BotCircuits has dropped an open-source agent framework that takes a fundamentally different approach to multi-step AI automation. Rather than letting an LLM drive everything—which leads to the famous "deviation" problem where models wander off-task or burn through tokens chasing tangents—botcircuits-agent splits responsibilities between two layers: LLMs handle per-step reasoning and tool calls, while a deterministic state machine controls overall flow.
The Core Innovation
The architecture separates concerns in a way that's been missing from most agent frameworks. When you define a workflow as a JSON file under .botcircuits/workflows/, you're not just writing prompts—you're defining a finite state machine with explicit transitions. Each step can be an "agentAction" that invokes the LLM for context-specific reasoning, but branching logic gets compiled into typed conditions (is, >=, contains) that the engine evaluates without calling the model again. That's the token savings right there: your conditional logic runs deterministic code instead of spinning up another completion.
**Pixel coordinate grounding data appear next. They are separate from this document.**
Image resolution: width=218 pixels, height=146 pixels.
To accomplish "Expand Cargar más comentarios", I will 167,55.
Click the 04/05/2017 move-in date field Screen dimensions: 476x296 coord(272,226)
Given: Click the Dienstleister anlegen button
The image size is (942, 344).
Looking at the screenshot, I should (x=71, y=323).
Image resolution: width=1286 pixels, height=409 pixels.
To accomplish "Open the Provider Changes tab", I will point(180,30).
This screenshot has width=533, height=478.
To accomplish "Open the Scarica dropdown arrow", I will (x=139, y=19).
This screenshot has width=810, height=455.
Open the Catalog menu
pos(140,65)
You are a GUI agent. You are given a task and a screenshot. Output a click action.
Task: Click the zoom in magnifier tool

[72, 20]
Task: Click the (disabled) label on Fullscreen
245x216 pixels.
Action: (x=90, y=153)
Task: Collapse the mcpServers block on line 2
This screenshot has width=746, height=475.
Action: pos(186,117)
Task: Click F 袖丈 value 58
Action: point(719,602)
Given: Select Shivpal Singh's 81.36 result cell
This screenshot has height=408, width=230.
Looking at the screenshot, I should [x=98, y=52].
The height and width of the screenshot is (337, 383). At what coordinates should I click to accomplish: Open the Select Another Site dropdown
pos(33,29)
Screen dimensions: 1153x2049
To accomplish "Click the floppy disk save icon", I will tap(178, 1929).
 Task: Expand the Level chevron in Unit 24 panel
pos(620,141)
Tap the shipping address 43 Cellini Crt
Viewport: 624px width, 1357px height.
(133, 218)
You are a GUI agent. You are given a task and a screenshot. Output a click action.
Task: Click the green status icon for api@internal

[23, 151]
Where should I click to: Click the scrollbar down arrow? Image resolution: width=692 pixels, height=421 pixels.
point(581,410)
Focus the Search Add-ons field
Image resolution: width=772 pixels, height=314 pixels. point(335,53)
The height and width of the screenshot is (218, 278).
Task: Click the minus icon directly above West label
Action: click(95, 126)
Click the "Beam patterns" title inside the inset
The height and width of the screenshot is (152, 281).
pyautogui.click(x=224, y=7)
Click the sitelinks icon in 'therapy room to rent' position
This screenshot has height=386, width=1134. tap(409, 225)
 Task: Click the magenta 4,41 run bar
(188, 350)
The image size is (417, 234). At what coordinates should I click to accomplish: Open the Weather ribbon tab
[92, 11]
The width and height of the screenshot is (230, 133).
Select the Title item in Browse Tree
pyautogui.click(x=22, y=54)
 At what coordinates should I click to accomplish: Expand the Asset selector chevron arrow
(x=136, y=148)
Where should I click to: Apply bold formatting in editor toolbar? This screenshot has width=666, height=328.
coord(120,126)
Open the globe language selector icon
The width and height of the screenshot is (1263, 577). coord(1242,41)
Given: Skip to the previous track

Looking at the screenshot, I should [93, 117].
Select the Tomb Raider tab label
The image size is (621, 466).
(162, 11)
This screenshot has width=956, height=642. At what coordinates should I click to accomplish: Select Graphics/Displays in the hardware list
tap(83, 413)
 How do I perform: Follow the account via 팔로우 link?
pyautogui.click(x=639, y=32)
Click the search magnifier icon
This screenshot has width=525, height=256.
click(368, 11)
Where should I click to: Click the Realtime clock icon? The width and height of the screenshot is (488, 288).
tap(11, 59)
The setup experience reflects this dual nature. You configure provider and model through an interactive wizard (supports Anthropic Claude, OpenAI GPT models, and Google Gemini), but once running, workflows become tools the model can invoke by name—meaning it decides when to use a scripted workflow versus handling something ad-hoc. The /workflow slash command lets you author these from natural language: describe what you want, get a preview, confirm, and it's immediately callable without restart.
Tools and Skills
Built-in tools cover filesystem operations (read_file, write_file, edit_file), shell execution with argv parsing (no dangerous shell expansion), regex/glob search, TODO management, plan_and_confirm gates for human approval, and persistent memory. Every gated action pauses for y/N confirmation unless you run in --auto mode or configure per-tool settings.json overrides. You can disable tools entirely by setting them to null—useful for locked-down deployments. Skills extend this with reusable instruction folders containing a SKILL.md file that defines the skill's purpose (used by the model to decide when to invoke it) and optional allowed-tools restrictions. Drop a skills/ folder into your project or .botcircuits/skills/, reference it via /skills, and you've got repeatable patterns like "how we answer support questions" without polluting your system prompt.
External Integration
MCP (Model Context Protocol) servers integrate through mcp.json configuration at user/project/local layers. Add filesystem tools with npx @modelcontextprotocol/server-filesystem, wire up GitHub Copilot for repo operations, or connect custom servers—all discovered automatically across CLI sessions and gateway requests. The local mode works with every provider including Gemini; hosted mode (where the provider runs the server) is Anthropic/OpenAI only. The Message Gateway extends this into a FastAPI service that routes WhatsApp, Slack Socket Mode, generic webhooks, and cron jobs through the same agent and conversation store. Each channel gets independent session history keyed by {channel}:{external_chat_id}. Cron jobs accept standard 5-field expressions in UTC and can deliver results to Slack channels or log them—perfect for daily standups or hourly health checks without external schedulers.
Key Takeaways
- Hybrid architecture (LLM reasoning + deterministic state machine) directly targets the deviation problem plaguing autonomous agents
- Workflow compilation step transforms natural-language conditions into typed operators, eliminating LLM calls for simple branching logic
- Multi-layer configuration system (user/project/local) balances shared settings with personal overrides and gitignored secrets
- MCP integration and built-in tools provide extensibility without vendor lock-in across Anthropic, OpenAI, and Gemini providers
The Bottom Line
This is the architecture I've been waiting to see—finally someone acknowledged that trusting LLMs to manage their own control flow is expensive and unreliable. BotCircuits doesn't fight the model's strengths; it delegates reasoning while keeping execution predictable. If you're building production agents today, this hybrid approach is worth serious evaluation over pure prompt-based orchestration.